More “modular,” less “robots in disguise.”
After focusing so much on the Moon and Mars for so many years, NASA is ready to branch out a bit through our Solar System. One particular target of interest is Titan, one of Saturn’s major moons. The problem here is that a traditional unmanned rover like what we’ve been employing wouldn’t really work on Titan’s sandy, soupy terrain, it’d go a few feet before getting stuck in the mud. The solution? A modular robot that can adapt to any kind of terrain.
NASA is working on a new kind of rover robot tentatively named “Shapeshifter.” It’s an apt title, as the Shapeshifter could, at least in theory, reconfigure itself on the fly to roll along the ground, swim through liquid, hover through caves, and probably a few other things I’m not thinking of. It wouldn’t just be one of these guys on the surface, either; the Shapeshifters are designed to work in small teams and assemble themselves together into larger, more complicated machines for different kinds of experiments.
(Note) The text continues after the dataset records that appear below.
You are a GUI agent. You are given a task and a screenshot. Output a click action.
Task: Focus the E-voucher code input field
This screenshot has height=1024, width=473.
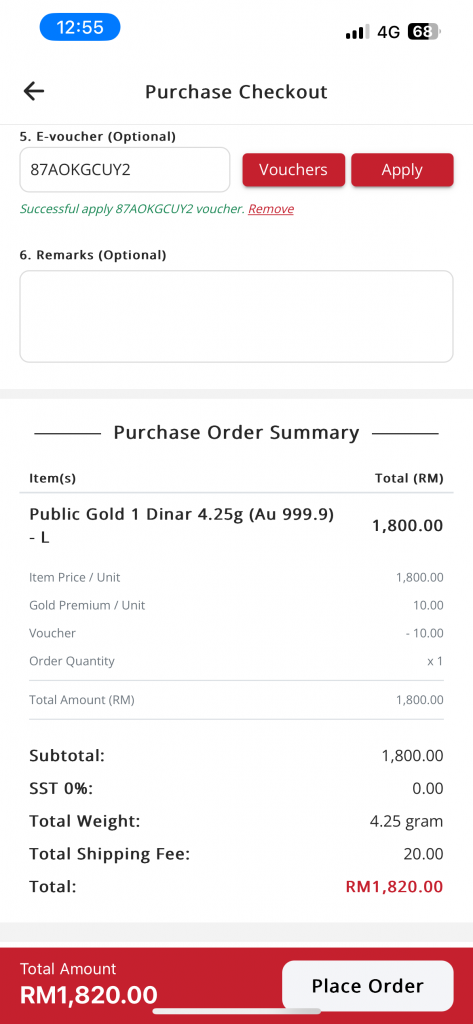(125, 170)
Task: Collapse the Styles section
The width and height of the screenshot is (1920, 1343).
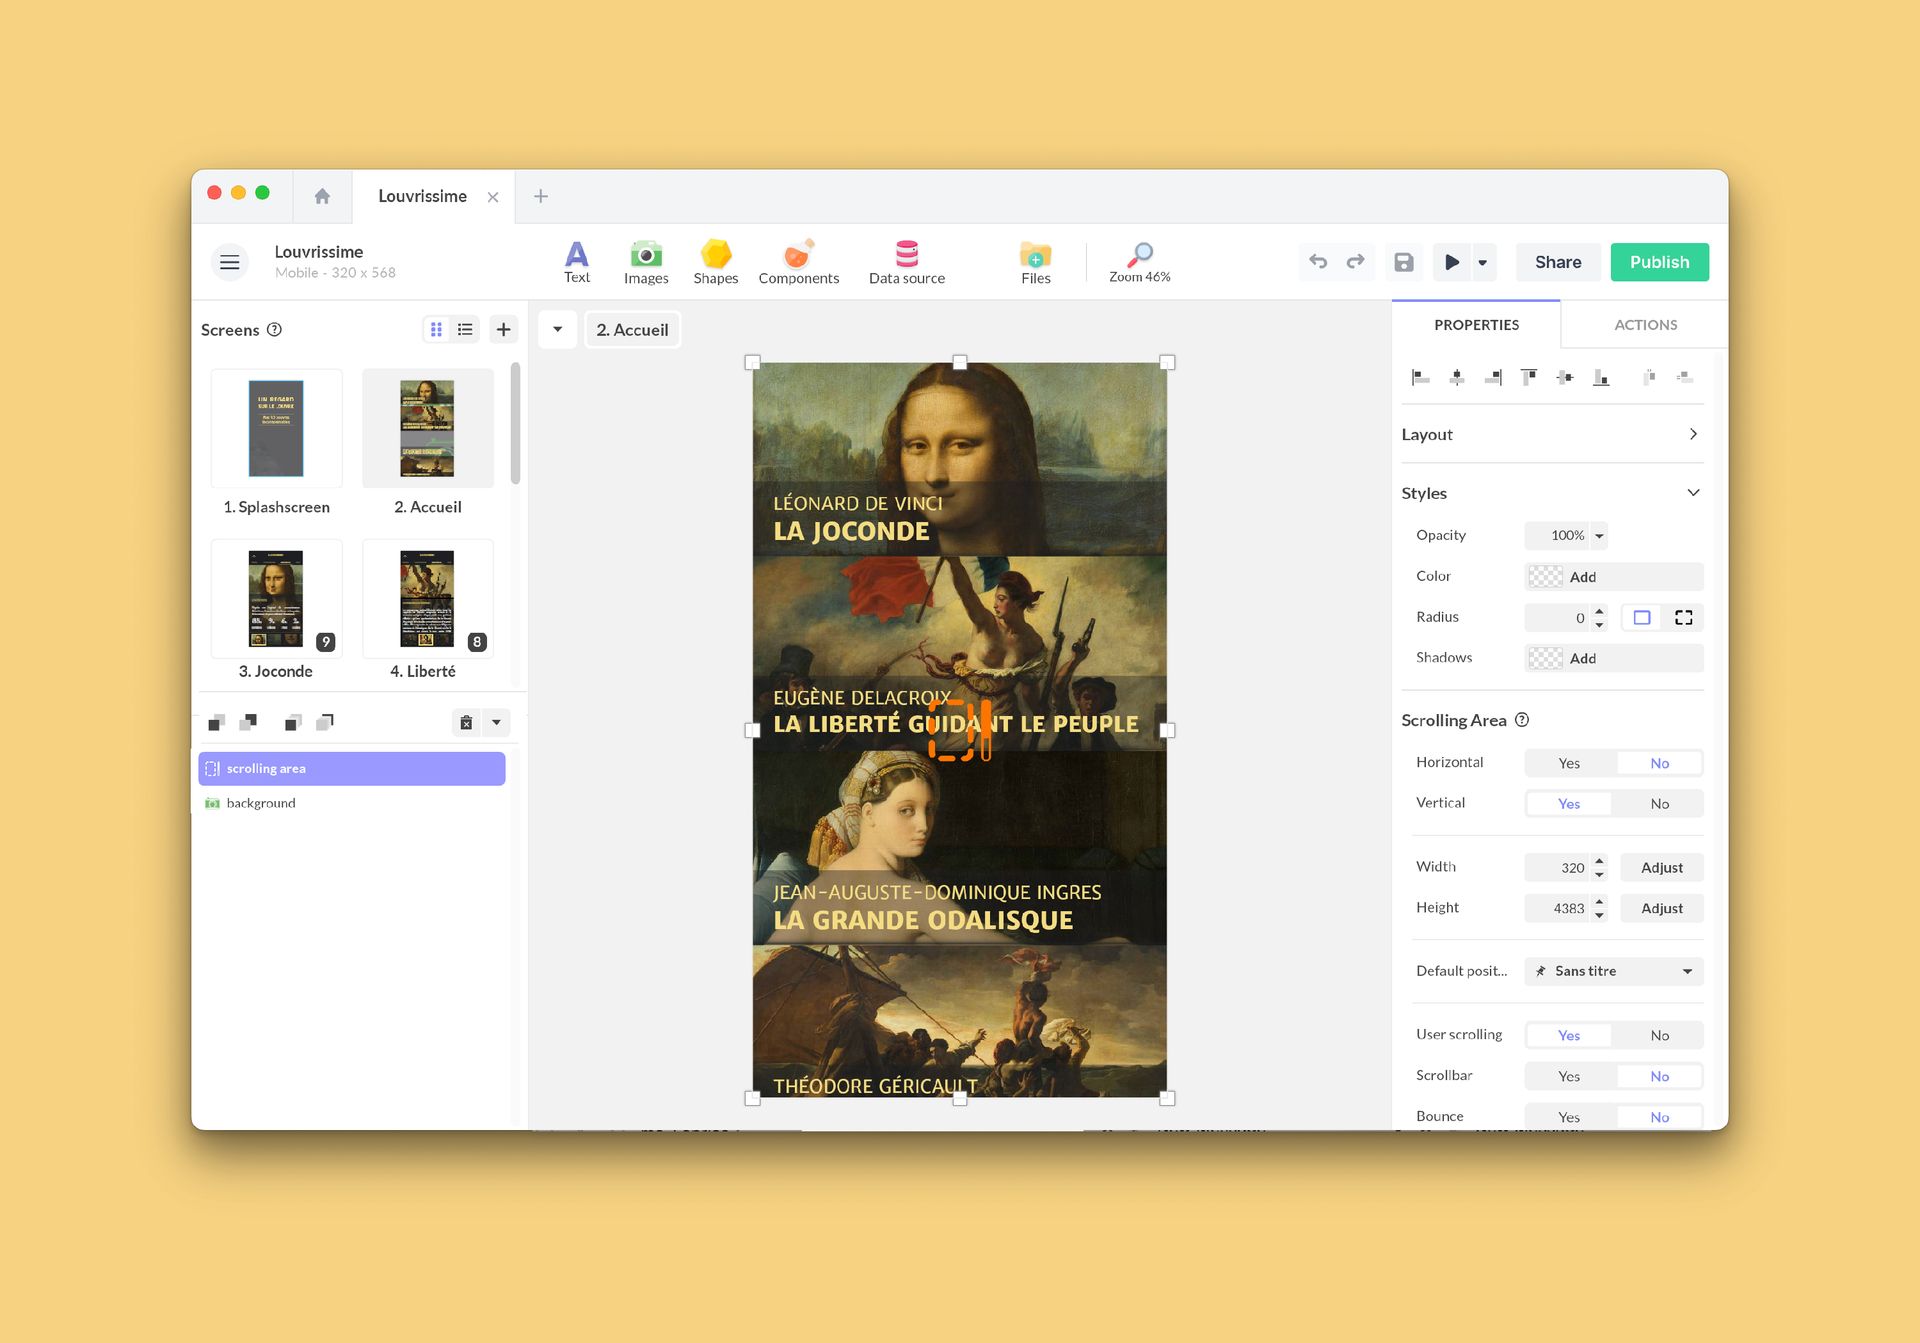Action: click(x=1693, y=492)
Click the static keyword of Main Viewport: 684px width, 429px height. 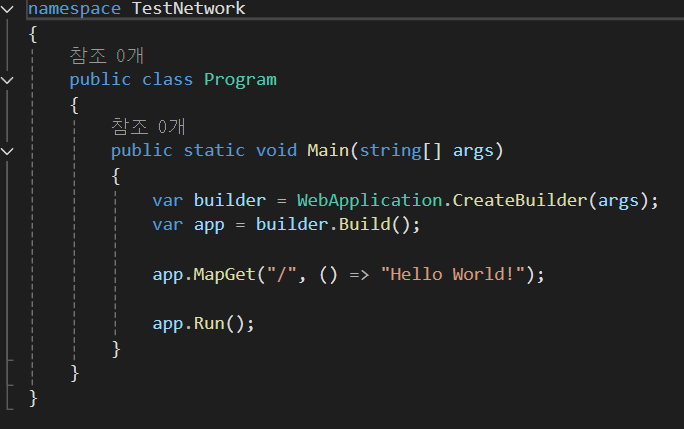[x=214, y=151]
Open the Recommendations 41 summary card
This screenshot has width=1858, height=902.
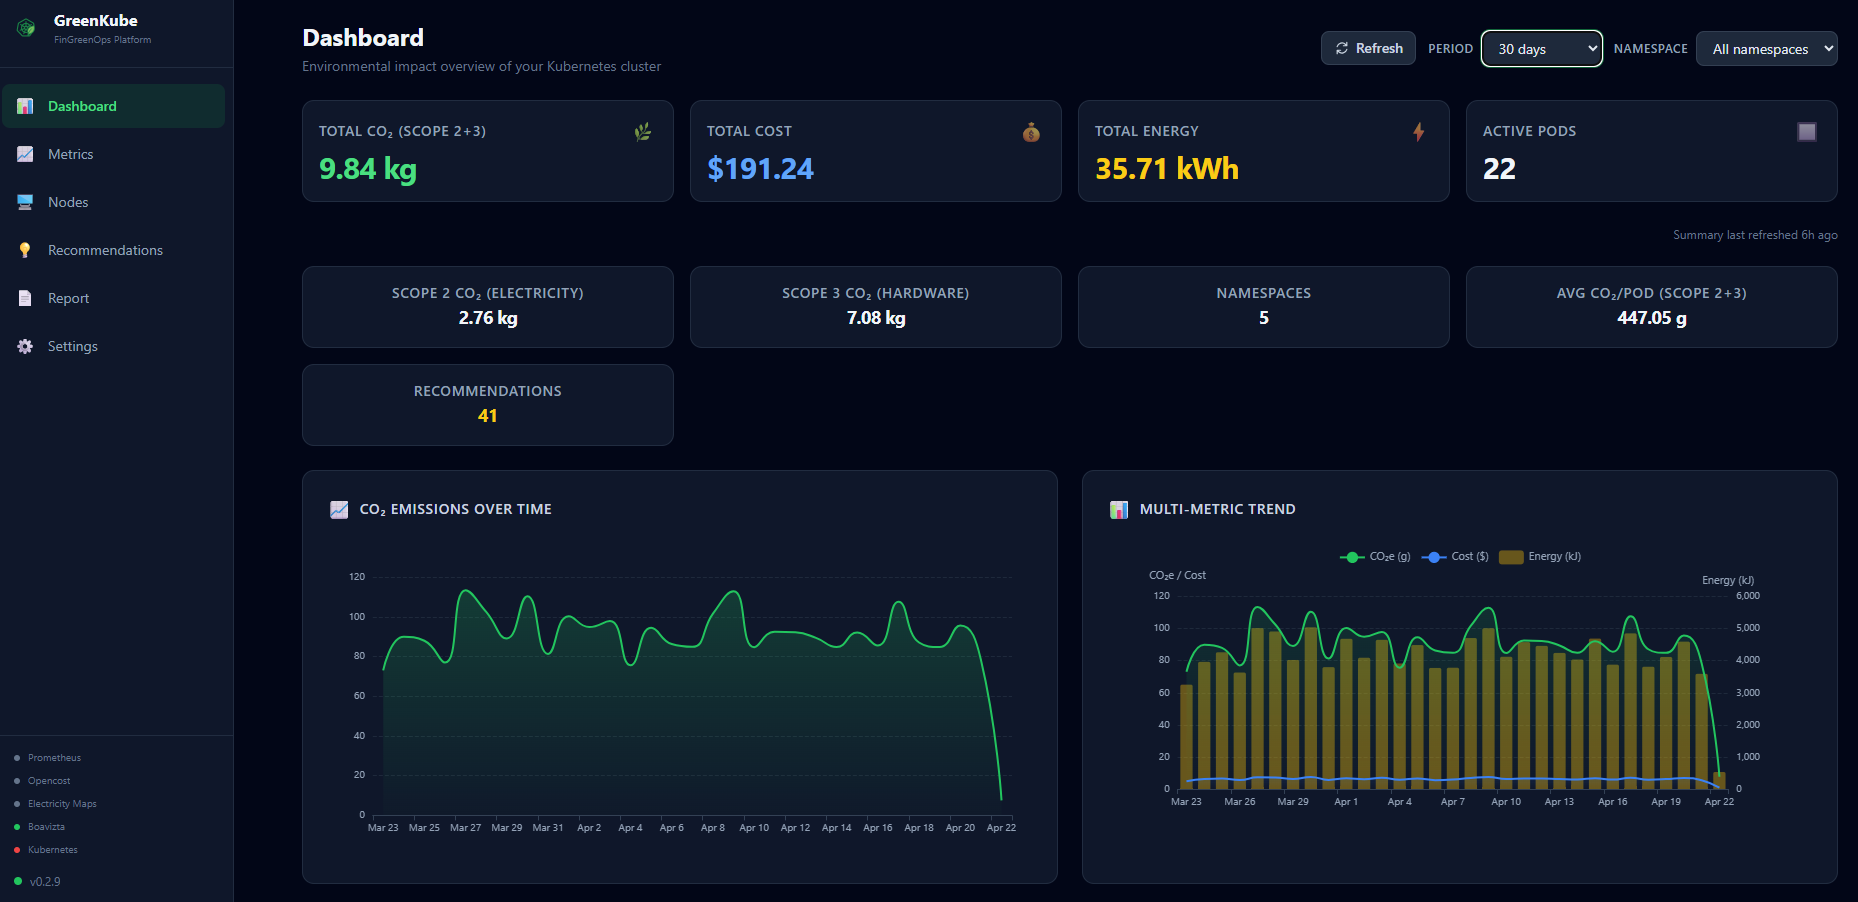(x=487, y=405)
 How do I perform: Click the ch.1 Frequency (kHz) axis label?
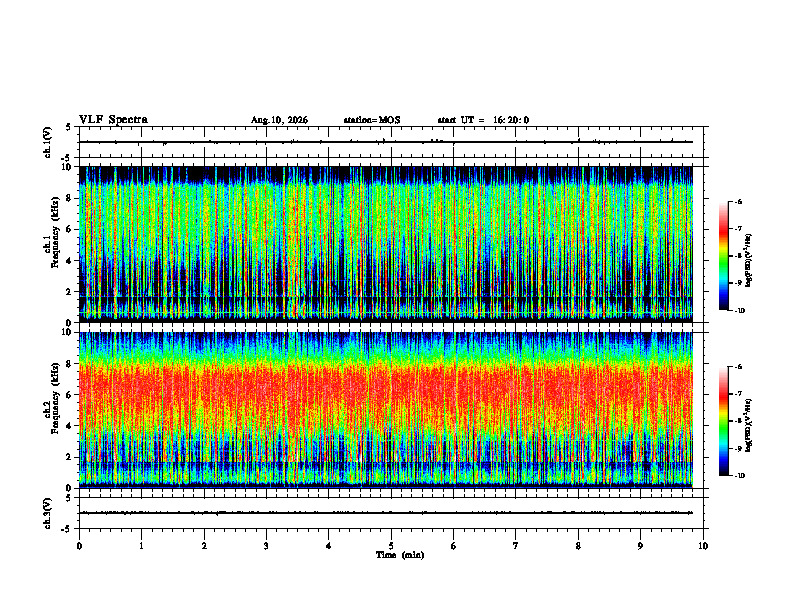point(54,245)

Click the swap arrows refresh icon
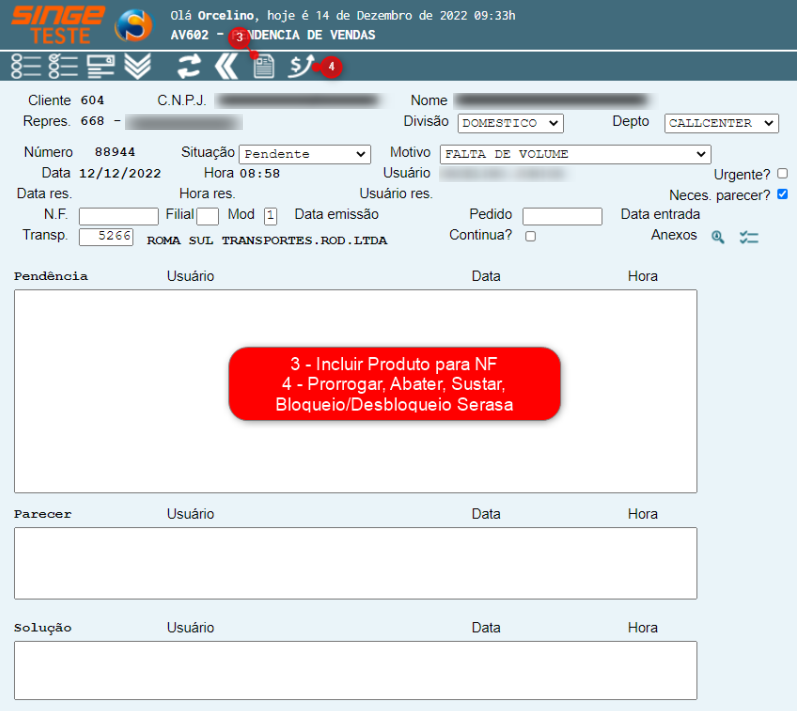click(x=188, y=67)
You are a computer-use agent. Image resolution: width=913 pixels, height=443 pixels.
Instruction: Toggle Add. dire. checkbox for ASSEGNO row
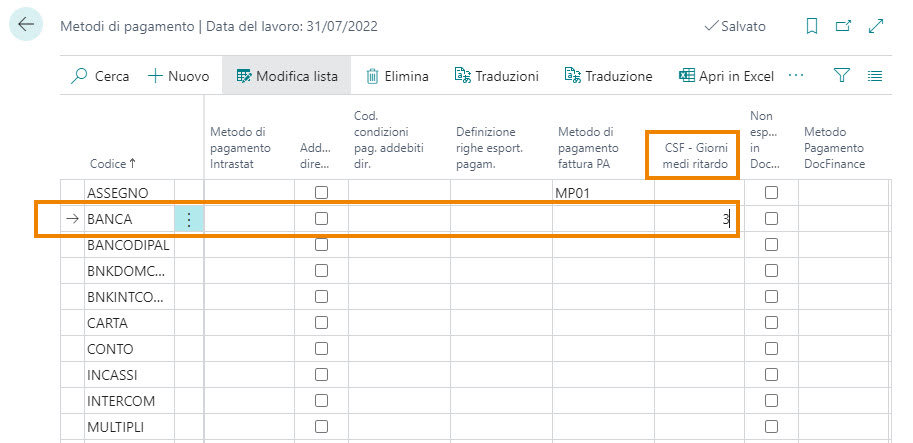(x=321, y=193)
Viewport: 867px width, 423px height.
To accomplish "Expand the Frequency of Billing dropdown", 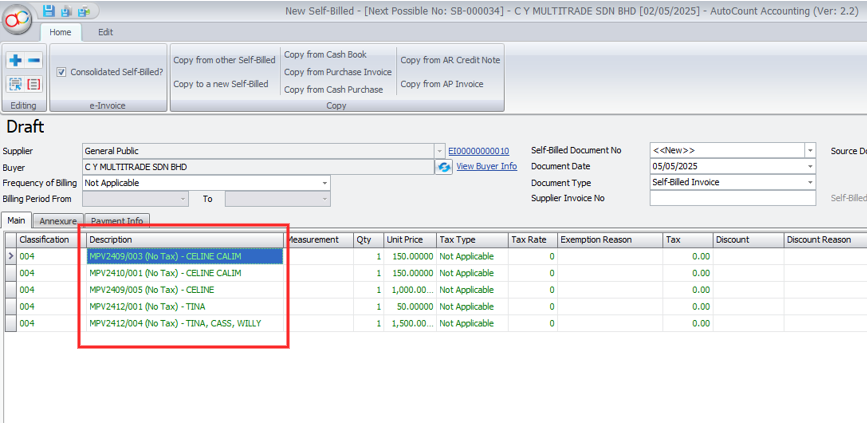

A group of hovering Shapeshifters could also airlift other pieces of equipment from a home base or mothership, which would be easier on Titan since the gravity’s lower.
The Shapeshifters are a part of NASA’s Innovative Advanced Concepts program, a sort of mad science think tank NASA has to prototype wacky ideas that may end up being useful down the line. It’d probably take a few decades before we can send functional Shapeshifters to Titan, which has only ever had one probe on it, and only for a year. Still, the team is hard at work developing their current prototype, and are hoping to secure some more funding during the next phase of NIAC in 2020.